Frank D. Thompson for the plaintiff.

Present WATSON, C.J., POWERS, TAYLOR, and MILES, JJ., and MOULTON SUPR. J.

OPINION
MOULTON

This is an action in tort for deceit in the sale of a certain farm by defendant to plaintiff, with a count for the conversion of certain personal property. Trial was had by jury, with verdict and judgment for the plaintiff. The case is here on exceptions by defendant.

The defendant excepted to the failure of the trial court to instruct the jury in accordance with six requests to charge made by him. It appears that these requests were not submitted to plaintiff's counsel before the opening argument for defendant as required by County Court Rule 30. But it is unnecessary to pass upon the effect of this rule because nothing is claimed under these exceptions beyond what is presented by the exception to the charge as given presently to be considered, which is the only other exception relied upon.

This exception was taken in the following language: "We except to the submitting to the jury of any question upon the matter of fraudulent representations, because we say there is no evidence that plaintiff relied upon any of the representations." The ground of this exception is general. If, therefore, there is any substantial evidence fairly and reasonably tending to show reliance by the plaintiff upon any one of the various representations here in question, the objection will not avail. In this respect the question is the same as if it had been raised upon a motion for a verdict. Schofield's Admx. v. Metropolitan Life Ins. Co., 79 Vt. 161, 167, 64 A. 1107, 8 Ann. Cas. 1152: French v. Grand Trunk Ry. Co., 76 Vt. 441, 444, 58 A. 722. And so the question here is: Was there substantial evidence from which, if believed, and excluding the effect of modifying evidence, the jury could reasonably infer that the plaintiff relied upon the defendant's representations or any of them? Bass v. Rublee, 76 Vt. 395, 400, 57 A. 965; Latremouille v. Bennington & Rutland Ry. Co., 63 Vt. 336, 344, 22 A. 656. Such reliance was, of course, a necessary element of plaintiff's cause of action. Weeks v. Burton, 7 Vt. 67, 70.

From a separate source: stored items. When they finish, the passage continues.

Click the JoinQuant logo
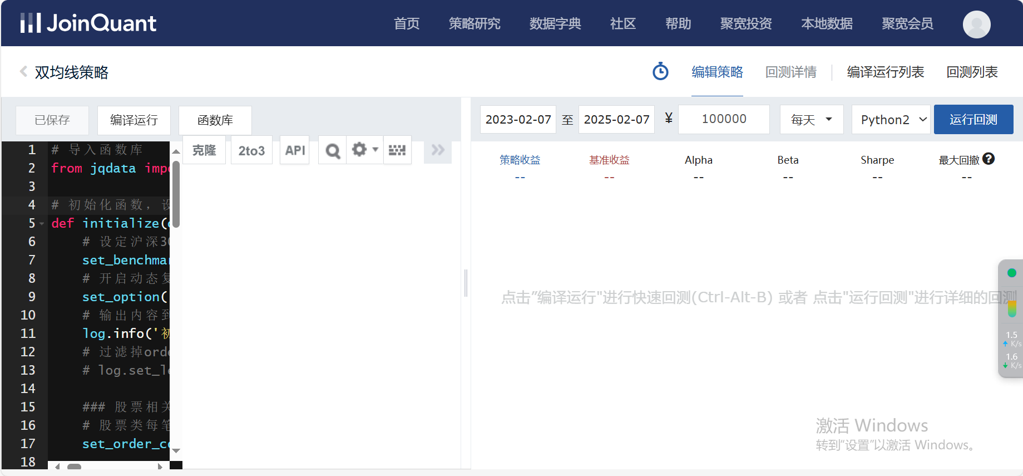The image size is (1023, 476). coord(88,23)
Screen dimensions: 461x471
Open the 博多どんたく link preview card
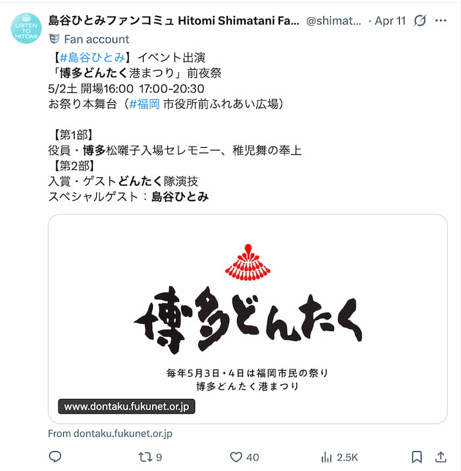click(x=248, y=319)
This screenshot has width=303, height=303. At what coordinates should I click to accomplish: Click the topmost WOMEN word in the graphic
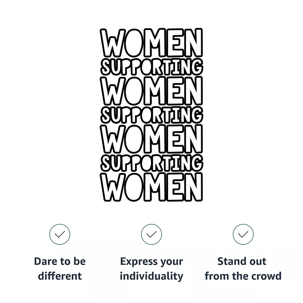coord(151,43)
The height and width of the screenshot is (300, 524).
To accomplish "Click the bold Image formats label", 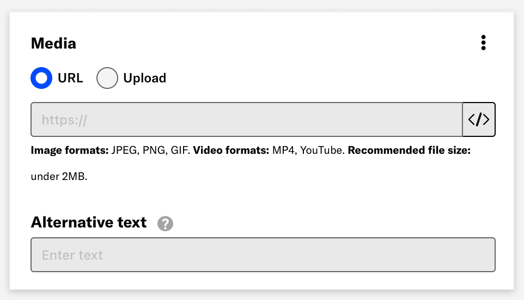I will [x=70, y=151].
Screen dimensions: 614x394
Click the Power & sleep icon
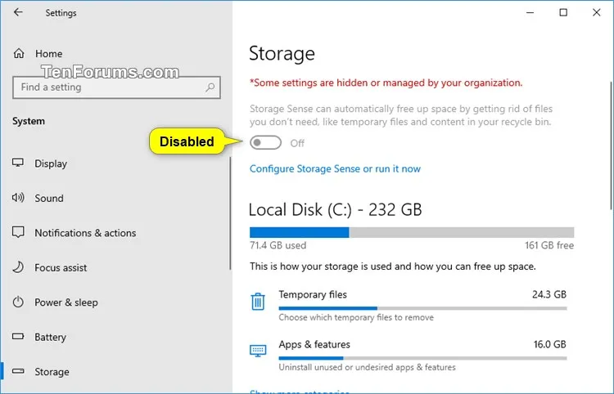tap(18, 302)
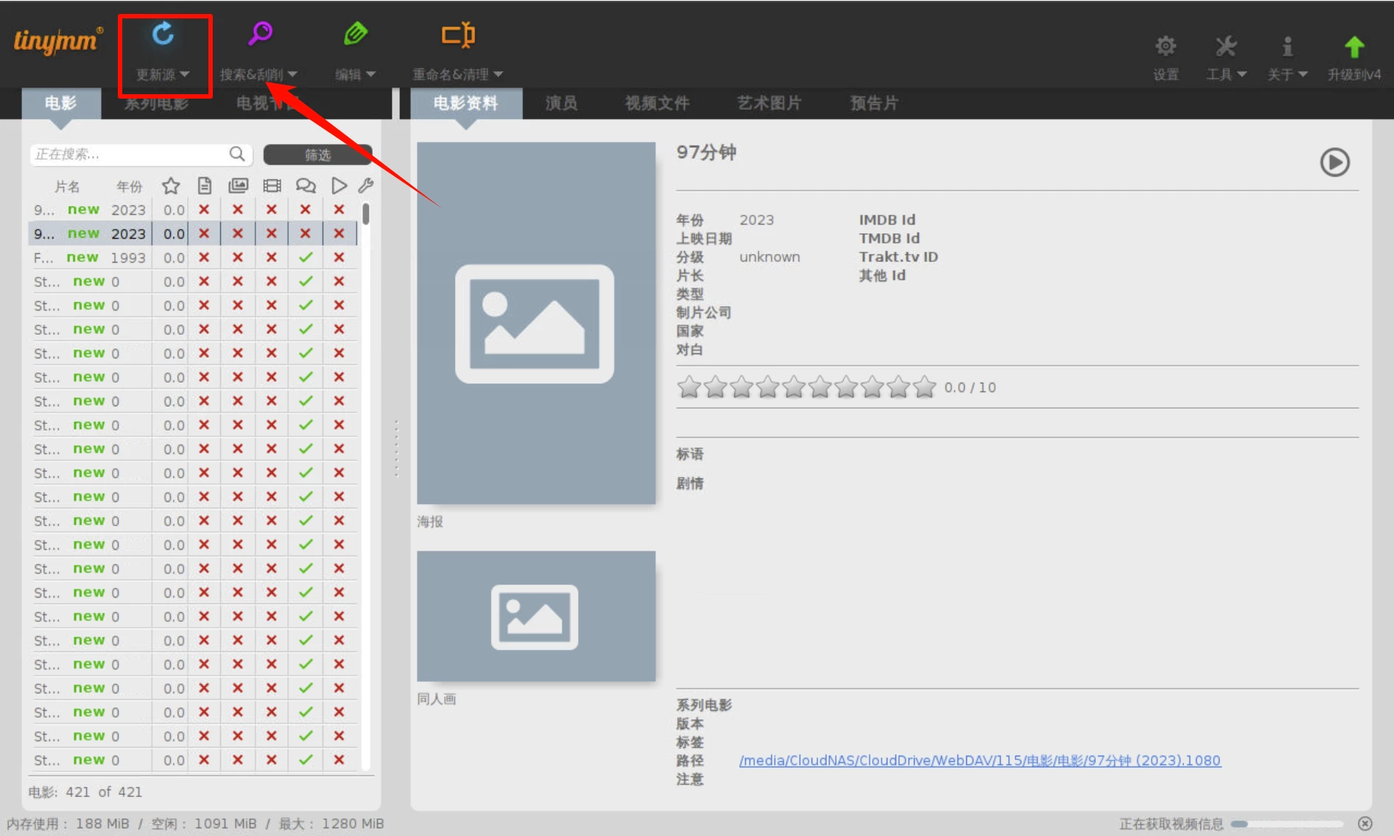This screenshot has height=836, width=1394.
Task: Click the green Upgrade to v4 arrow
Action: 1353,47
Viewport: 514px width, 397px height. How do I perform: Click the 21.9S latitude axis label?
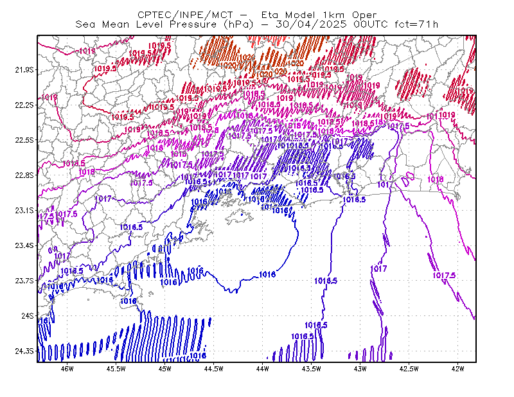tap(24, 70)
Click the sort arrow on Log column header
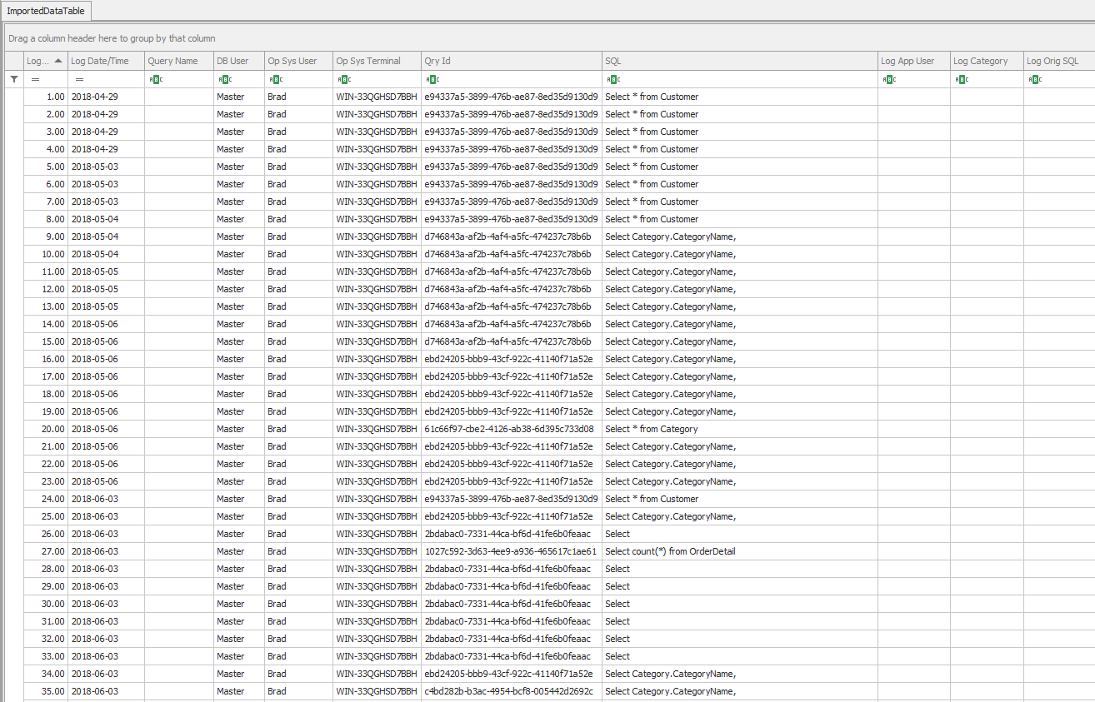 coord(58,61)
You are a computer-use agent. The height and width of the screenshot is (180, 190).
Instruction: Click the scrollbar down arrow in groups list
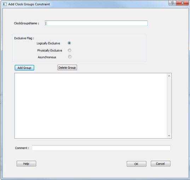(169, 136)
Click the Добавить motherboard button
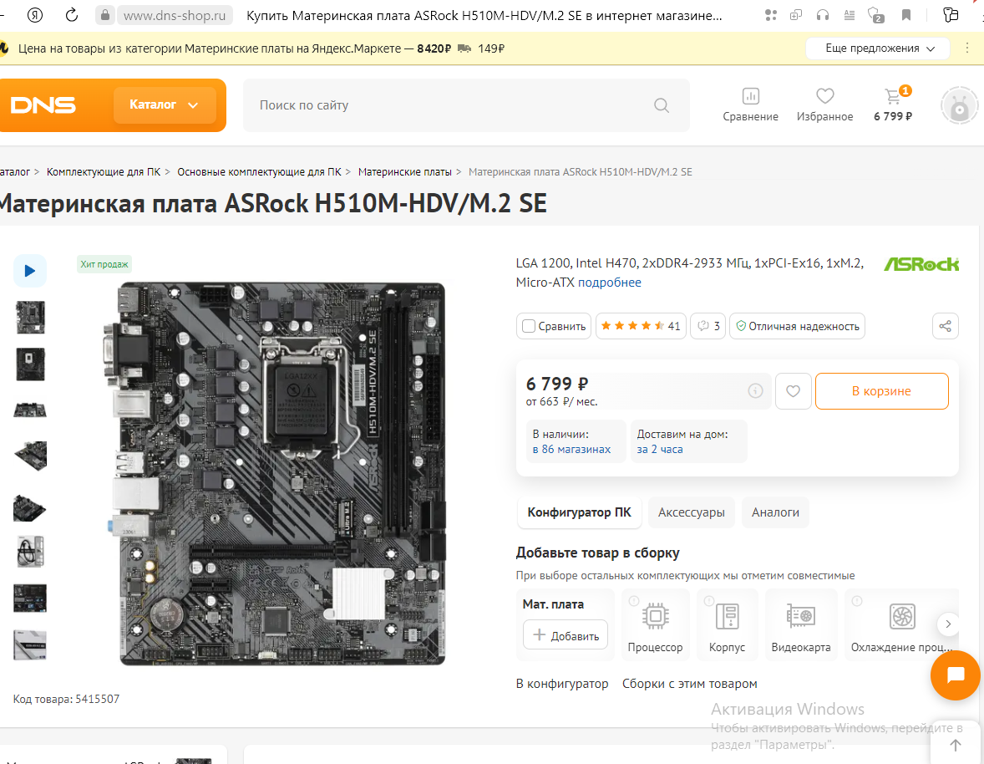This screenshot has width=984, height=764. [x=566, y=635]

The plaintiff did not testify in terms that he acted in reliance upon defendant's representations in the purchase of the farm. But there is ample authority for the proposition that the fact of reliance need not be proved by direct evidence, but may be inferred from the circumstances; and where the representations complained of are material and of a nature calculated to induce the person to whom they are made to take a certain course of action with regard to the subject-matter of the representations, the question whether he relied thereon in so doing is one of fact for the jury. Nash v. Minnesota Title Ins. & Trust Co., 159 Mass. 437, 443, 34 N.E. 625; Smith v. Chadwick (1884) 9 App. Cas. 184; Hughes v. Twisden, (1886) 55 Law J. Ch. 481; Arnison v. Smith, (1888) 41 Ch. 348, 369. The rule is aptly stated by Lord Blackburn, in Smith v. Chadwick, supra, at page 196, as follows: "I think that if it is proved that the defendants with a view to induce the plaintiff to enter into a contract, made a statement to the plaintiff as would be likely to induce a person to enter into a contract, and it is proved that the plaintiff did enter into the contract, it is a fair inference of fact that he was induced to do so by the statement. * * * * I quite agree that being a fair inference of fact, it forms evidence proper to be left to a jury as proof that he was so induced." The learned judge remarks elsewhere in the course of the same opinion: "I do not think that it is necessary * * * * that the plaintiff should be called as a witness to swear that he acted on the inducement. At the time Pasley v. Freeman was decided and for many years afterwards, he could not be so called." Pasley v. Freeman, 3 Term. R. 51, 12 Eng. Rul. Cas. 235, it will be remembered, is the case generally regarded as the foundation of the modern law of actionable misrepresentation. At the time that decision was rendered (1789) the parties to a suit were by the common law disqualified as witnesses because of their interest in the outcome of the litigation. 1 Wigmore, Evidence, par. 575; Lord Bowen, "Progress in the Administration of Justice during the Victorian Period," Select Essays in Anglo-American Legal History, Vol. 1, 516, 521. So it appears that the principle that reliance, in fraud cases, might be inferred from the circumstances was one of early inception.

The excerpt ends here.